Measures are in place to mitigate information risk in order to ensure the integrity, availability and confidentiality of information used within the business.
7. Reliance upon third parties risk
The Company is reliant upon the services of Albion Ventures LLP for the provision of investment management and administrative functions. There are provisions within the management agreement for the change of Manager under certain circumstances (for more detail, see the management agreement paragraph on page 20 of the full Annual Report and Financial Statements). In addition, the Manager has demonstrated to the Board that there is no undue reliance placed upon any one individual within Albion Ventures LLP.
8. Financial risks
By its nature, as a venture capital trust, the Company is exposed to investment risk (which comprises investment price risk and cash flow interest rate risk), credit risk and liquidity risk. The Company's policies for managing these risks and its financial instruments are outlined in full in note 19 to the Financial Statements.
All of the Company's income and expenditure is denominated in sterling and hence the Company has no foreign currency risk. The Company is financed through equity and does not have any borrowings. The Company does not use derivative financial instruments for speculative purposes.
24. Other information
The information set out in this announcement does not constitute the Company's statutory accounts within the terms of section 434 of the Companies Act 2006 for the periods ended 31 March 2012 and 31 March 2011, and is derived from the statutory accounts for those financial years, which have been, or in the case of the accounts for the year ended 31 March 2012, which will be, delivered to the Registrar of Companies.
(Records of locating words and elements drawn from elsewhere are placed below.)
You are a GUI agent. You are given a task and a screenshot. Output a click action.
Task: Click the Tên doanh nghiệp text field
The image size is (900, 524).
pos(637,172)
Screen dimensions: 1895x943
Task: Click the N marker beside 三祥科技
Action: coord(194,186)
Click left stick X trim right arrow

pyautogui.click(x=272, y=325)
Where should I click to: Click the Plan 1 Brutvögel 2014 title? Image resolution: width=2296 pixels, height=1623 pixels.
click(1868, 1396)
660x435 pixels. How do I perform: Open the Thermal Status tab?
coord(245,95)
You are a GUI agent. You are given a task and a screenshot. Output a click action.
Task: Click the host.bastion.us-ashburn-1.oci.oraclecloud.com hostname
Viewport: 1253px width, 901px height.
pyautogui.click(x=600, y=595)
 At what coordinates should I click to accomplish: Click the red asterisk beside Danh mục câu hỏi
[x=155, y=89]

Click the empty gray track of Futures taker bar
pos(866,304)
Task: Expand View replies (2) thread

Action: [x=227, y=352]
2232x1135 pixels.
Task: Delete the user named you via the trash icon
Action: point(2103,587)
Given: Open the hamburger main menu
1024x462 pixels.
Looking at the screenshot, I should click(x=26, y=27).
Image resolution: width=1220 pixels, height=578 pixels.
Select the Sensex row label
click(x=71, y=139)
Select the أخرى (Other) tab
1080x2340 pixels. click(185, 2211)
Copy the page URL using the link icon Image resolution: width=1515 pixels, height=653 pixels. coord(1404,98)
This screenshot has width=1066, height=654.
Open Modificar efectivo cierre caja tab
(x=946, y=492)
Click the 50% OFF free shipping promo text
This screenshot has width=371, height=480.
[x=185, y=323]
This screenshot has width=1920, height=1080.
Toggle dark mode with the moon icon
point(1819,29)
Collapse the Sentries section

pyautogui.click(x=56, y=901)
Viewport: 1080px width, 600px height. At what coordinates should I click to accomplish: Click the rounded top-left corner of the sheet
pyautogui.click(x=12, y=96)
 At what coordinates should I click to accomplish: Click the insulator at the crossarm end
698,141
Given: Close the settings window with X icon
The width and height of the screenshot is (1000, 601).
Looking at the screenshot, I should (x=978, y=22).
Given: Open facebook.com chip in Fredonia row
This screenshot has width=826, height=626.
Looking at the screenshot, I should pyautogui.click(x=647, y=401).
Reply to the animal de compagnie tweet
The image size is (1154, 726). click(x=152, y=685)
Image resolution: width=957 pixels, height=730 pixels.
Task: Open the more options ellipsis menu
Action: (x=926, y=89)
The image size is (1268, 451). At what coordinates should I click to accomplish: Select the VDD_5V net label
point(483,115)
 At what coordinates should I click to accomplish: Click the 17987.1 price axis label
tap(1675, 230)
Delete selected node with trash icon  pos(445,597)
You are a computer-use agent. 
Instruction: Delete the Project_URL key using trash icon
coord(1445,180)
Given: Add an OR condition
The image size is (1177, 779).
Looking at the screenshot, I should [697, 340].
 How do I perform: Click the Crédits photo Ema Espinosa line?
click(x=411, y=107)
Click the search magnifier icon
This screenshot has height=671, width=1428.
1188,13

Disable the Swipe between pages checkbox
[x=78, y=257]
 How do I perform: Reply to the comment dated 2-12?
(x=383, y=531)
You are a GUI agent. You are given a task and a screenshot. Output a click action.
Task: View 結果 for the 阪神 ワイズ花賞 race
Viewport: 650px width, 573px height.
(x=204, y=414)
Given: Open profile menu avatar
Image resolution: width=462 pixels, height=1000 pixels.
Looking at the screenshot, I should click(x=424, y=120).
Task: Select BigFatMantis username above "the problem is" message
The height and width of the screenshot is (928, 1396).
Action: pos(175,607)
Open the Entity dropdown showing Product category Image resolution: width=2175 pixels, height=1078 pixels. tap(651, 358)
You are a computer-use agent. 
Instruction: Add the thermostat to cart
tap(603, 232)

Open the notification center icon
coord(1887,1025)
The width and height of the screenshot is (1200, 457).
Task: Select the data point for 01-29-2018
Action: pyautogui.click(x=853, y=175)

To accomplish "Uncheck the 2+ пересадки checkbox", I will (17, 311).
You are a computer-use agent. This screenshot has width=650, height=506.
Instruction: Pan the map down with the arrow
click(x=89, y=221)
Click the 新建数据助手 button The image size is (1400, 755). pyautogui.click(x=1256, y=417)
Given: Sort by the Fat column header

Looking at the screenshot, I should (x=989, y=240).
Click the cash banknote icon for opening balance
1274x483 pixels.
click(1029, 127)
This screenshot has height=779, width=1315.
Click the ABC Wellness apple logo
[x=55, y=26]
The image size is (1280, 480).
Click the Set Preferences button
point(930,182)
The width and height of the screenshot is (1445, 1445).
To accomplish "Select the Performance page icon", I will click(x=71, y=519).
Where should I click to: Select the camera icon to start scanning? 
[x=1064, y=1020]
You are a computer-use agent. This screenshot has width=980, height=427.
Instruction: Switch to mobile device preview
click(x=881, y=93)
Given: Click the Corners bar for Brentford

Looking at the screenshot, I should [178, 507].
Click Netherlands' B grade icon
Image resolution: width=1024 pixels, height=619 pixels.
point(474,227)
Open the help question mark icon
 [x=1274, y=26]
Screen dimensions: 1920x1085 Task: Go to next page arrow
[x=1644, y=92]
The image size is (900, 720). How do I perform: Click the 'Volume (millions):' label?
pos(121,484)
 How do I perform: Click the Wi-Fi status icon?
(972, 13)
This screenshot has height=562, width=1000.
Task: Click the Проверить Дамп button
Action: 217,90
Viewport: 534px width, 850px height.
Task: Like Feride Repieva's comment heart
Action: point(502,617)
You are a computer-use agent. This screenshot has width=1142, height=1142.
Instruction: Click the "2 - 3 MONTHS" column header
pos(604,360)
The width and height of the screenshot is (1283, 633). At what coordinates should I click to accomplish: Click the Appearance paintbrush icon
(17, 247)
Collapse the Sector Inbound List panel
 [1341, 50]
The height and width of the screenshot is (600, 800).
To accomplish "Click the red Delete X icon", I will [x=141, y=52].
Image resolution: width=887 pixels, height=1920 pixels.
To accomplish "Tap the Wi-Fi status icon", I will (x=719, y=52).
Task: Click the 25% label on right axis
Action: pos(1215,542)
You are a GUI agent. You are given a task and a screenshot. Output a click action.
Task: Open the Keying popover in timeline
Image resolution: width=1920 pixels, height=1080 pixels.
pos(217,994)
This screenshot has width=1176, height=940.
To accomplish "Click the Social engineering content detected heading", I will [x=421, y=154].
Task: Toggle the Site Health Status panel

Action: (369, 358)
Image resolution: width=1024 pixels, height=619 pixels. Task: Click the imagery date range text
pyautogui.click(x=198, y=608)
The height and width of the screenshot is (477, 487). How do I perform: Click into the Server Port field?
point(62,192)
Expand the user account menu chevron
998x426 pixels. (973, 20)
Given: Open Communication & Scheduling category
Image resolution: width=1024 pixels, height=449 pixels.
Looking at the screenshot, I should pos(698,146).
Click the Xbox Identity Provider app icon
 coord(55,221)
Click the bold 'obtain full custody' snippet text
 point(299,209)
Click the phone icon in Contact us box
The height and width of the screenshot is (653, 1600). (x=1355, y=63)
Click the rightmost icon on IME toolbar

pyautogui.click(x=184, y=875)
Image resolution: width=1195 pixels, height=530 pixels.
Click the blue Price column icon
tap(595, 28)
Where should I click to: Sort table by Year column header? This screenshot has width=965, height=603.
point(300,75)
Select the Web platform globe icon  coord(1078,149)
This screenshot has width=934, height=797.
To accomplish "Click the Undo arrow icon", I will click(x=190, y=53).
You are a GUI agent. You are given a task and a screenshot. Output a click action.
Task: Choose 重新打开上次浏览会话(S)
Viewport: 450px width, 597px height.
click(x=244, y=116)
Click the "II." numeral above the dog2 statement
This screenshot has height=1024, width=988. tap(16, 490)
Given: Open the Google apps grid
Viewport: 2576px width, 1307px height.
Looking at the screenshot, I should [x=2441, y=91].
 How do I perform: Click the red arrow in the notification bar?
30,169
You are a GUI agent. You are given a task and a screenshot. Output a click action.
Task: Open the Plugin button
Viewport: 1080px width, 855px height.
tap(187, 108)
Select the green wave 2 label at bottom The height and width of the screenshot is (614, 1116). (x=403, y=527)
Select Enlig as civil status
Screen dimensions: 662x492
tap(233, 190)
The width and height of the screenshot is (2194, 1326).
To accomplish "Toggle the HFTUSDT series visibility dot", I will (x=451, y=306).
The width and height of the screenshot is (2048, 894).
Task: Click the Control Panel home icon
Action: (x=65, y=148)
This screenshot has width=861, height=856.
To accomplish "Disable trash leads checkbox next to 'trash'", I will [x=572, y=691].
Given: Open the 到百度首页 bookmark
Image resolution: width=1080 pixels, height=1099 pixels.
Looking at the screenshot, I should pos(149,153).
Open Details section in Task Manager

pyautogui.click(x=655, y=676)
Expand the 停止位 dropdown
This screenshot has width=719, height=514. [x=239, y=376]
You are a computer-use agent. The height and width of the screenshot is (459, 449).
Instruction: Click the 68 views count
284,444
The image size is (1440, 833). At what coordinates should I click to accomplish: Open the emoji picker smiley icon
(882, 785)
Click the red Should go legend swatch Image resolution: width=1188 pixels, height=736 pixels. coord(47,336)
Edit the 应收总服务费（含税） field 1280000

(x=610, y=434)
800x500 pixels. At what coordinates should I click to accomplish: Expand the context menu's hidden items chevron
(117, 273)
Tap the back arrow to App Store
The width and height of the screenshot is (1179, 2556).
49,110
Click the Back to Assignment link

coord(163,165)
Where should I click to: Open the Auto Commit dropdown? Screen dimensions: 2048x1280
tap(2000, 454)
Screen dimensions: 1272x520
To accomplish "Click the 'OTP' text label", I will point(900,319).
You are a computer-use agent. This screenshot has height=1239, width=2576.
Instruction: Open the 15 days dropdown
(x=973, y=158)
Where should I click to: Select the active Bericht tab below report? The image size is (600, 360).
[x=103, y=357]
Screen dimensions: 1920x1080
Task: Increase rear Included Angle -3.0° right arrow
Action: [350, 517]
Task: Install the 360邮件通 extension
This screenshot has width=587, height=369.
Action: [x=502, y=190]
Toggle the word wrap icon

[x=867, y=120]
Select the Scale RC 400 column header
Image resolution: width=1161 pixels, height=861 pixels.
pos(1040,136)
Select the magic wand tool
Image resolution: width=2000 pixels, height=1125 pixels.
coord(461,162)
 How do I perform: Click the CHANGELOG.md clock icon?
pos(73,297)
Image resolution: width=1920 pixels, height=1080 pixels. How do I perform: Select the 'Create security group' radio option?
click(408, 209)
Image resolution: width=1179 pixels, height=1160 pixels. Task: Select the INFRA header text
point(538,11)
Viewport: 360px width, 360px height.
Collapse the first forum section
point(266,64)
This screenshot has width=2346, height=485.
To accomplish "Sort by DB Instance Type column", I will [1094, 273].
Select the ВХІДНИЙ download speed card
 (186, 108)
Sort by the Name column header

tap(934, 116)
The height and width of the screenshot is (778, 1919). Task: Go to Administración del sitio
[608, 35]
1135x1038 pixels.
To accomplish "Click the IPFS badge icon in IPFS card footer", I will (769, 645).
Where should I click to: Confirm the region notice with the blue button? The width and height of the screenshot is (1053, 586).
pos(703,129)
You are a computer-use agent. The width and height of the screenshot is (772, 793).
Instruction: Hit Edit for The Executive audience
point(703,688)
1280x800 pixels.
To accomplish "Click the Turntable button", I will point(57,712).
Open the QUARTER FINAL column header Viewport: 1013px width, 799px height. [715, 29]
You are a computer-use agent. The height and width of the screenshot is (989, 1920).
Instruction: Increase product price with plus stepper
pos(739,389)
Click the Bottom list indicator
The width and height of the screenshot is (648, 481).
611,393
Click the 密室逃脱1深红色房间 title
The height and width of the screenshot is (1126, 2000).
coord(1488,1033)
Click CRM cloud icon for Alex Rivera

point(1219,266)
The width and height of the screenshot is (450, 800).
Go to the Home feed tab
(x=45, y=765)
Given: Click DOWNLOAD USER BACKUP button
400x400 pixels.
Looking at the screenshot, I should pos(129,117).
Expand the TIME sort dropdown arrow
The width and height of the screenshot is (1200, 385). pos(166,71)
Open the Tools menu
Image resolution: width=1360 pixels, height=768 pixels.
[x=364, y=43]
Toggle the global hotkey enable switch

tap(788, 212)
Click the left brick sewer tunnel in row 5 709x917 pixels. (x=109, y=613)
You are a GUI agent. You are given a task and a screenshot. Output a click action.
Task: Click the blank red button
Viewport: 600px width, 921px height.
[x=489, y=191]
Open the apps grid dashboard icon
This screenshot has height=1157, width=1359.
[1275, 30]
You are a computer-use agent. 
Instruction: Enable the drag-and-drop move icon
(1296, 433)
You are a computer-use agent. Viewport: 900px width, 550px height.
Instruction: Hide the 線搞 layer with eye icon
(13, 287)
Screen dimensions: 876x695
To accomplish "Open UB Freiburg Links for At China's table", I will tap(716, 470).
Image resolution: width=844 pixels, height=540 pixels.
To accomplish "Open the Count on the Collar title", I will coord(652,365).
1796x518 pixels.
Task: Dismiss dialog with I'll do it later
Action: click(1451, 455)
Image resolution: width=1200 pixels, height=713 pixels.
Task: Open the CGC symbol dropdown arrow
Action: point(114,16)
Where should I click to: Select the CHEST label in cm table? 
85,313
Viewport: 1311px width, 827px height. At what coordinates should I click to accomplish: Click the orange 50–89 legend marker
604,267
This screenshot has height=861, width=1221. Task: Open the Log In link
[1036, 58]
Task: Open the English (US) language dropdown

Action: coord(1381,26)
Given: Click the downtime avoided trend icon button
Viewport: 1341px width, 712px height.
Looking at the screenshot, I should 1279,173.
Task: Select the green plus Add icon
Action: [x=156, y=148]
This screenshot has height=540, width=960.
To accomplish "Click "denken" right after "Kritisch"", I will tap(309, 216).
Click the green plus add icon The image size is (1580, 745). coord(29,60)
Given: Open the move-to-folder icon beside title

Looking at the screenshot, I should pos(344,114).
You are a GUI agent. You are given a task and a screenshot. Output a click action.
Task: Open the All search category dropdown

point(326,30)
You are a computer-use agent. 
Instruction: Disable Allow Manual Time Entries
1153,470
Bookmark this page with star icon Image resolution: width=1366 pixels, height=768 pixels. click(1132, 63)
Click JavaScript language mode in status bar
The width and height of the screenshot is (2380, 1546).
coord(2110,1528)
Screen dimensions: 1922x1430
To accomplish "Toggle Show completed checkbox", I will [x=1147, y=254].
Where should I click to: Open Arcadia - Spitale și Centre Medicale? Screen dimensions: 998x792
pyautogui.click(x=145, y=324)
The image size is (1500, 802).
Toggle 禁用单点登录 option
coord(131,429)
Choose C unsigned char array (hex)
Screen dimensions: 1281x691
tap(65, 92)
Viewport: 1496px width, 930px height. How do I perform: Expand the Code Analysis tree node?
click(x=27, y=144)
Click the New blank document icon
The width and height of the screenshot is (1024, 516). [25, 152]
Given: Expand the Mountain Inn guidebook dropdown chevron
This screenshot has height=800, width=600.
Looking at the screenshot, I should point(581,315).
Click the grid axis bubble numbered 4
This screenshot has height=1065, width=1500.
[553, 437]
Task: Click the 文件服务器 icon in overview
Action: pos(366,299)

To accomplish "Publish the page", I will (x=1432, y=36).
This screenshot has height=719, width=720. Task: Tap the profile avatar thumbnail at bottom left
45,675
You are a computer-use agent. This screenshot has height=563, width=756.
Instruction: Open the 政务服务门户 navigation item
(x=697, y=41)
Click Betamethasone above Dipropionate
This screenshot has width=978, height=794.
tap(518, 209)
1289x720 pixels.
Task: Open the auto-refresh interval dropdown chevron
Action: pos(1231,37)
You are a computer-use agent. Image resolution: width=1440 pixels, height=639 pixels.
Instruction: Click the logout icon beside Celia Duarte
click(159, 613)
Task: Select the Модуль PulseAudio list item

The Auditors reported on those accounts; their reports were unqualified and did not contain a statement under s498 (2) or (3) of the Companies Act 2006.
The Company's Annual General Meeting will be held at The City of London Club, 19 Old Broad Street, London, EC2N 1DS on 17 September 2012 at 11 am.
25. Publication
The full audited Annual Report and Financial Statements are being sent to shareholders and copies will be made available to the public at the registered office of the Company, Companies House, the National Storage Mechanism and also electronically at www.albion-ventures.co.uk under the 'Our Funds' section, by clicking on 'Albion Venture Capital Trust PLC', where the Report can be accessed as a PDF document via a link under the 'Investor Centre' in the 'Financial Reports and Circulars' section.